Evet, anne karnında yolculuğu seninle yaşadık. Balıkesir tanımadığımız bir şehirdi. Bir sofi vesilesiyle Balıkesir’de tâ Gavs zamanından beri vekil Hasan ağabeyimize göndererek yerleşim sıkıntısının giderileceğini söyledi. Derken Hasan ağabeyimle tanışma lütfüne eriştim ve evinde ağırlayıp balık ikram ettikten sonra Kamil Kaynaş’la tanıştırdılar. İyi ki de tanıştırmış, o kadar candan davrandı ki; “Hiç merak etmeyin evinize dönün eşyalarınızı toparlayana kadar yerleşeceğiniz evinizi biz buluruz” deyip oracıktan ayrıldım. Derken dönüşte eşyalarımızı toparlayıp anne karnında ilk nakli yolculuk gerçekleşip orada bizi dost Kamil Kaynaş kardeşim karşılayacaktır. Komşu oluruz da.
Artık hamileliğin 9 aylık süreci tamamlanma vakti yaklaşmıştı ki; hastane önünde o dostumla gecenin epey ilerlediği vakitte aldığım doğum haberi artık baba olduğumun müjdesiydi. Hastaneden eve geldiğinde annemin ve babamın yanımda kucağıma alıp sevdiğimde o an babaannenin şaşkın bakışları gözden kaçmaz. Öyle ki bir ara babaannen; “Büyük oğlumdan görmediğimi küçük oğlumdan gördüm” deyişini hatırlıyorum. Tabii bende babaannene; “Senin yanında, şunun yanında, bunun yanında sevmeyeceğimde kimin yanında seveceğim” diyebilmişim. Malum bizim doğup büyüdüğümüz Bayburt’ta evladını büyüklerin yanında sevme pek hoş karşılanmaz, olsun en azından böyle bir tabuyu kendi çapımda olsun yıkabilmişim.
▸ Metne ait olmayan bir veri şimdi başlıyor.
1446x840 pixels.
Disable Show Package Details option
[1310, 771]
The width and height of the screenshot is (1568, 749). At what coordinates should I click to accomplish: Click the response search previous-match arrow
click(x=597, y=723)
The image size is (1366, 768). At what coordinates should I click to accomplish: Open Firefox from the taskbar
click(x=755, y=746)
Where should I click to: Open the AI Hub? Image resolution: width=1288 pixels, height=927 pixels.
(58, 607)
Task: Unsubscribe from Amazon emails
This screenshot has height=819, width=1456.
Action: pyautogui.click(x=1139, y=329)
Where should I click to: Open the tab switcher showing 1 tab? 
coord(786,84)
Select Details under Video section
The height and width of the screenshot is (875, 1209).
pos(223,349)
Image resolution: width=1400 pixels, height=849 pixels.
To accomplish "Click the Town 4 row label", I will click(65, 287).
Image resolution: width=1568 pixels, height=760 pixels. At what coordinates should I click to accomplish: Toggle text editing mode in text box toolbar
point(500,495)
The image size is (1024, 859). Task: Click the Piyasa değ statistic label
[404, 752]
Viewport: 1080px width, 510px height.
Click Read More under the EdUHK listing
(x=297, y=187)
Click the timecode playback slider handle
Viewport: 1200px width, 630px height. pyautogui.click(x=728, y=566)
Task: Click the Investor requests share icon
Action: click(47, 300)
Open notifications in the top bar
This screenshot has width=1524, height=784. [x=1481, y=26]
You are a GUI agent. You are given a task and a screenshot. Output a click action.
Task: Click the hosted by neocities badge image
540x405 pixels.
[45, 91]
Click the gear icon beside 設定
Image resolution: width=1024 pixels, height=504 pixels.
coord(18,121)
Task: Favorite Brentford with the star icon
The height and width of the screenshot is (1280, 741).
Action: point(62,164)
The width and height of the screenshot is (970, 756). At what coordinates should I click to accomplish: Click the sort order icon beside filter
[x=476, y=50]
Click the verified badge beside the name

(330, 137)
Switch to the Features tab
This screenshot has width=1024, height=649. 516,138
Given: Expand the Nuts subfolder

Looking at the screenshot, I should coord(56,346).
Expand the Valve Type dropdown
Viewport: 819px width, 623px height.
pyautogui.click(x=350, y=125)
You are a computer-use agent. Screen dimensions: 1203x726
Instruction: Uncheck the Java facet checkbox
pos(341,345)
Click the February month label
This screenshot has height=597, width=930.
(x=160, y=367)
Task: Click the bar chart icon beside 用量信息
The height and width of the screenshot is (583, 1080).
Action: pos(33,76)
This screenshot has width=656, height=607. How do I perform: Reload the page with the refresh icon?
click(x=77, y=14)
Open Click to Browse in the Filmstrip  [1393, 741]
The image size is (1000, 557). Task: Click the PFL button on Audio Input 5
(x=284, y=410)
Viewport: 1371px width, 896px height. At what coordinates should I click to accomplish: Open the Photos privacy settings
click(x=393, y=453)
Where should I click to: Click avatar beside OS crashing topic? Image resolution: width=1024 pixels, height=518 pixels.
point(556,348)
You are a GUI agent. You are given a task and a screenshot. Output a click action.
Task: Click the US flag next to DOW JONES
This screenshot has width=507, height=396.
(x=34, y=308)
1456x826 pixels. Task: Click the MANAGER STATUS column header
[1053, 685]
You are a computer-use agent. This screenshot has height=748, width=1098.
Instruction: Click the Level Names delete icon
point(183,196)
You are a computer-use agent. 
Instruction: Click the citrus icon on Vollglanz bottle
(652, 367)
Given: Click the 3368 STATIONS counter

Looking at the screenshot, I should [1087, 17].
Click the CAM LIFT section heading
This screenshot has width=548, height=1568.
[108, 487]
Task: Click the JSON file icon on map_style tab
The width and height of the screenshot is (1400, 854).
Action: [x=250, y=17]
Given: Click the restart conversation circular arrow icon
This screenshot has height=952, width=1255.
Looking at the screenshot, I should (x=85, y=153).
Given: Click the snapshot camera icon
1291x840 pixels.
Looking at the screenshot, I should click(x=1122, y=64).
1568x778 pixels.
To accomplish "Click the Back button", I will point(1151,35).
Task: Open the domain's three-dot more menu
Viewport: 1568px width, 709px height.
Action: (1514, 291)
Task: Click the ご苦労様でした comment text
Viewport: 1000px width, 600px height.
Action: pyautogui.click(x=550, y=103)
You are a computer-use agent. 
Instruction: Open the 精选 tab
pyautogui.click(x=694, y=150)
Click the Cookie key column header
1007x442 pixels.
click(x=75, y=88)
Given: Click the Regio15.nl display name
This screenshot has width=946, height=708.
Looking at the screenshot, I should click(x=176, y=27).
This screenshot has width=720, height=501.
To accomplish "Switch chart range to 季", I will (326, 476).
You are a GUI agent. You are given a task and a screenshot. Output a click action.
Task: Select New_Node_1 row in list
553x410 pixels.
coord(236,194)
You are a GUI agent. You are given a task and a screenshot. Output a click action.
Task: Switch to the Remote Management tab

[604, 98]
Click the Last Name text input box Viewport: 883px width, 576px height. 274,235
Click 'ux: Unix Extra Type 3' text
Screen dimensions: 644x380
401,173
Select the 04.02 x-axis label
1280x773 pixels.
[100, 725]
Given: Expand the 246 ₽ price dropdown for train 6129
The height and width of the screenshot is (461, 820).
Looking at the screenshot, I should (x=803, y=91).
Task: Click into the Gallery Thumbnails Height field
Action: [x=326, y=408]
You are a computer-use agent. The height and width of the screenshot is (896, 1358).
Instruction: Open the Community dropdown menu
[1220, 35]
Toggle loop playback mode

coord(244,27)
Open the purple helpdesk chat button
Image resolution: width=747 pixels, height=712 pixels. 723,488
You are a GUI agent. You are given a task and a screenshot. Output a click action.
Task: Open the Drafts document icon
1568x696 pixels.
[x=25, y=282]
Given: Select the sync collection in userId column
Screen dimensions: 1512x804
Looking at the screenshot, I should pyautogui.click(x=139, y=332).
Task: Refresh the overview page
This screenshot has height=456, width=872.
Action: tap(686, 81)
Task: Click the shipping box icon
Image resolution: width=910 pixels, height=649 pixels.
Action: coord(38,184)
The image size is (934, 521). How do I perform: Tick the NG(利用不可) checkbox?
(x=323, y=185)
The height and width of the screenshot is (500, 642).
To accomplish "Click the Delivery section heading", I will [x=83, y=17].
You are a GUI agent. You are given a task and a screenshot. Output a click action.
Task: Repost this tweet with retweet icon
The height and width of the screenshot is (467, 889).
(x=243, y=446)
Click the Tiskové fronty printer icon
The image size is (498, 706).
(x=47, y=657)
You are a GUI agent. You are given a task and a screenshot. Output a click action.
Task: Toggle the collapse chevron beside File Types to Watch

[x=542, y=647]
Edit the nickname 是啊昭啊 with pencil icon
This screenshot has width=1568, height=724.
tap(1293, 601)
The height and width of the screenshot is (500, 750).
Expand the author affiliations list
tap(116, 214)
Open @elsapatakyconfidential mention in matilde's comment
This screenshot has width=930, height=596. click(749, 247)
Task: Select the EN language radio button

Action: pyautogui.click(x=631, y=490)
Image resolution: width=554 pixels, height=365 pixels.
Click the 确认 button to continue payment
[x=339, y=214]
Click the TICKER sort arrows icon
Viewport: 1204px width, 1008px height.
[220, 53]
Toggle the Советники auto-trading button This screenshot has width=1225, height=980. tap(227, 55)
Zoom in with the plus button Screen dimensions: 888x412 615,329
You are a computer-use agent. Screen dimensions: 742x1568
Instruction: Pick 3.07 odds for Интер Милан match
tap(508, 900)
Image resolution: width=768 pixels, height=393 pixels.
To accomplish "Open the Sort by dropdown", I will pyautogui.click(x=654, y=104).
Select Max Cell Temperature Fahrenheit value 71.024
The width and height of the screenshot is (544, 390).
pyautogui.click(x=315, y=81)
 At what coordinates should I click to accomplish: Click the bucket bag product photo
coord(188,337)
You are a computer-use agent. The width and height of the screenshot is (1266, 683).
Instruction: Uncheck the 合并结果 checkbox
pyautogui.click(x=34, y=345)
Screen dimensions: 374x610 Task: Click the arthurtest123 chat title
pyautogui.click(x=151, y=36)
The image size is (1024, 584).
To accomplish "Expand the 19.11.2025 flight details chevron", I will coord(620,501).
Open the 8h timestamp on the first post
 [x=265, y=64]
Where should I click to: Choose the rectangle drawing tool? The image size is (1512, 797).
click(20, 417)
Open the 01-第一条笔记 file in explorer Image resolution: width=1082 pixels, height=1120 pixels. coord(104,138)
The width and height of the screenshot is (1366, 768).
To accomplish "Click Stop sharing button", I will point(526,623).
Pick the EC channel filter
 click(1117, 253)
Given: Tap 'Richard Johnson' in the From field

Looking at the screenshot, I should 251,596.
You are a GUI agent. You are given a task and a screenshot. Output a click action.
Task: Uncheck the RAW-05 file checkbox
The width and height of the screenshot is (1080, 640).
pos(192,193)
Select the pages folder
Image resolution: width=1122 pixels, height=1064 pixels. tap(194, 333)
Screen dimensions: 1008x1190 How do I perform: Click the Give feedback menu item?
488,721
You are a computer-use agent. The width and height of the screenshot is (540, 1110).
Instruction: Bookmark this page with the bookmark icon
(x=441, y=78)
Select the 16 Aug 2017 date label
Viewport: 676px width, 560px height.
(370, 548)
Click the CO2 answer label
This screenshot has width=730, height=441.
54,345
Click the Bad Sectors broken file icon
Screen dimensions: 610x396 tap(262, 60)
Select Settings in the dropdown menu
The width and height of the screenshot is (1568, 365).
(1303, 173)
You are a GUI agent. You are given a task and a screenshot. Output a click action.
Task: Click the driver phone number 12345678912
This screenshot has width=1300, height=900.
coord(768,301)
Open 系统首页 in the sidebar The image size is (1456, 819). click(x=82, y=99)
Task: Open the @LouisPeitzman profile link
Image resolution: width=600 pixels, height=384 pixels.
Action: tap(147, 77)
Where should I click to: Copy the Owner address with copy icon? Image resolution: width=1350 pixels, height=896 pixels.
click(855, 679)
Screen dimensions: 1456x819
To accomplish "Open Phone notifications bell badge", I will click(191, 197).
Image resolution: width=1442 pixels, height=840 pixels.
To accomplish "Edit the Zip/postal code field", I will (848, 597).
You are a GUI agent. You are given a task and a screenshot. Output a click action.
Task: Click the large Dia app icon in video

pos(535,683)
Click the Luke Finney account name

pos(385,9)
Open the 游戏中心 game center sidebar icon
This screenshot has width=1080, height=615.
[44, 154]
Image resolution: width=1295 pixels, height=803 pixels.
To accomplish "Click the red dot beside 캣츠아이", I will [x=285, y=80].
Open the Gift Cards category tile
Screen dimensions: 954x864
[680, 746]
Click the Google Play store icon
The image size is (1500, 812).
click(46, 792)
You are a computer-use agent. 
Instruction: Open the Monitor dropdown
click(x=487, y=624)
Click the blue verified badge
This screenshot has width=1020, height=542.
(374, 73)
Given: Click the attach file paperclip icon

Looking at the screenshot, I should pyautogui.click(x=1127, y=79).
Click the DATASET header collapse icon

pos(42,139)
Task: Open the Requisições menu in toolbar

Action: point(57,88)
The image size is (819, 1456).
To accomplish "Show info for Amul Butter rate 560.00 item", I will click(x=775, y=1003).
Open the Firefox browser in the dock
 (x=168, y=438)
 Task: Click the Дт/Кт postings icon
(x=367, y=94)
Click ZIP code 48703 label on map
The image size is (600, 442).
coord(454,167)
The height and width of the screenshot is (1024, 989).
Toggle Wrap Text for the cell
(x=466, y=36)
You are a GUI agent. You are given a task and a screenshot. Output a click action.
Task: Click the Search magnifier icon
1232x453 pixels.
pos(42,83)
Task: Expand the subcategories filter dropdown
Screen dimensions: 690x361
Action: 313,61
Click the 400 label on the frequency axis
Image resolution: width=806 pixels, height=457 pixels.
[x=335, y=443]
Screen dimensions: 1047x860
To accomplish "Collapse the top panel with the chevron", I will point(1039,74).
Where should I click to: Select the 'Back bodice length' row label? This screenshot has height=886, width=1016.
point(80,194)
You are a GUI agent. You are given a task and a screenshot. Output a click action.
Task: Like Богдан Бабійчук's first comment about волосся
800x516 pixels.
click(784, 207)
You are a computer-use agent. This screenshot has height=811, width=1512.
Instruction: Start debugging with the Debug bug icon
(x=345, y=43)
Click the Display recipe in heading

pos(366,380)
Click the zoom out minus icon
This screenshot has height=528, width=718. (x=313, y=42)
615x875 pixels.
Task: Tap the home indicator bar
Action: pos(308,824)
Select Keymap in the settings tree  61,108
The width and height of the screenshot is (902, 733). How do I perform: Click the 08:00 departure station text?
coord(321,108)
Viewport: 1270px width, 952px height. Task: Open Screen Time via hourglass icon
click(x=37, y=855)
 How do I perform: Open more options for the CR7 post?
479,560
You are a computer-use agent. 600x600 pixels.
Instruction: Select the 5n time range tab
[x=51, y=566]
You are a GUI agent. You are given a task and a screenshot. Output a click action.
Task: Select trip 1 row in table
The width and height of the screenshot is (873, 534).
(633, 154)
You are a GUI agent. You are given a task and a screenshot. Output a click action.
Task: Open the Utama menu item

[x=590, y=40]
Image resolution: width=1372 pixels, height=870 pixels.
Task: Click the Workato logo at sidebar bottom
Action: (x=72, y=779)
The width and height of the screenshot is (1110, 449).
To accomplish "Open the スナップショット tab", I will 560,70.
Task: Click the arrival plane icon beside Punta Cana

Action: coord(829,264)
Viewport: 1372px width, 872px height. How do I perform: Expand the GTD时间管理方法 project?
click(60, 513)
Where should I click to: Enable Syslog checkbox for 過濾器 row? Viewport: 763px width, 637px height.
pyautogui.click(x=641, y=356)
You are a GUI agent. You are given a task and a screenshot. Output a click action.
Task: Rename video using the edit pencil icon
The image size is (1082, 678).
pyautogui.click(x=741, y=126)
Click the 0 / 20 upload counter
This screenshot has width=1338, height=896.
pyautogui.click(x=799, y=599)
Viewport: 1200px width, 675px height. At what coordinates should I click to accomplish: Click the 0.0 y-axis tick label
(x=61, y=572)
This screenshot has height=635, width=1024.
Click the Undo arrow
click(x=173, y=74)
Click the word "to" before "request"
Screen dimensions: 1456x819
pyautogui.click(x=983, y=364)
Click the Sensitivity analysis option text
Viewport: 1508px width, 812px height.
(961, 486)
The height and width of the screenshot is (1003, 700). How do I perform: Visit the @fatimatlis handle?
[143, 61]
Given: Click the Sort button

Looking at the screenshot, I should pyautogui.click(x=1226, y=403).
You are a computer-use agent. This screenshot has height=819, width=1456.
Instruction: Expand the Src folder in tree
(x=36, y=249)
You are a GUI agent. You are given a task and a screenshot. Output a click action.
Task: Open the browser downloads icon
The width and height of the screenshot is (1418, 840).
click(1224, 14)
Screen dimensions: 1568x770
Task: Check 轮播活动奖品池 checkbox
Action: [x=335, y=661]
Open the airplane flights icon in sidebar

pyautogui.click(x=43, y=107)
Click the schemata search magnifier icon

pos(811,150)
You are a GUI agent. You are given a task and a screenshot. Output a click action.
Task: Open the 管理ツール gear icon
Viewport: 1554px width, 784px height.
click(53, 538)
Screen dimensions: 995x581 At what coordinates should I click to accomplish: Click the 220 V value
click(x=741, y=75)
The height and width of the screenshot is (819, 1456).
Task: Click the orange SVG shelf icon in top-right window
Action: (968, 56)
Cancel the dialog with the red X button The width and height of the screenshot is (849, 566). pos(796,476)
Derken günler günleri kovalıyordu ki askerlik vakti yaklaşmıştı. Bizim aile efradı askere gittiğimde çocukları nereye koyup gidecek diye konuşurken bizde asteğmenliğin ilk dört ayında ev kirası ve askerlik harçlığımın yetip yetmeyeceği endişesi içerisindeydik. Ve askerlik şubesinden gelen yazımda İstanbul Tuzla çıkmıştı. Yalova’da ağabeyim vardı. Onlara dedim ki; “Görüyorum ki gerek Bayburt’ta annem ve babam, gerekse Yalova’da sizler eşim ve çocuğumu nereye koyacağı merak konusu. Oysa onların barınma diye bir meselesi yok, sonuçta Karabük’te olabilir. Dolayısıyla kimseye muhtaç olduğu için değil askerlik yapacağım yere yakın olması hasebiyle Yalova’da kalmalarına karar verdim.” Böylece bu çıkışımla tartışmalara son vermiştim. Belli ki herkesin derdi davası hanım tarafında mı, oğlan tarafında mı kalacak meselesi önemliymiş, kimsenin askerlik harçlığı var mı, kira meselesi var mı diye derdi yoktu zaten, hatta lafı bile olmadı. Yalova İskelesinden askere uğurlanışımda Allah kerim deyip vatani görevimi yapmak üzere vapura binişimde annene ve sana el sallayarak ayrıldım.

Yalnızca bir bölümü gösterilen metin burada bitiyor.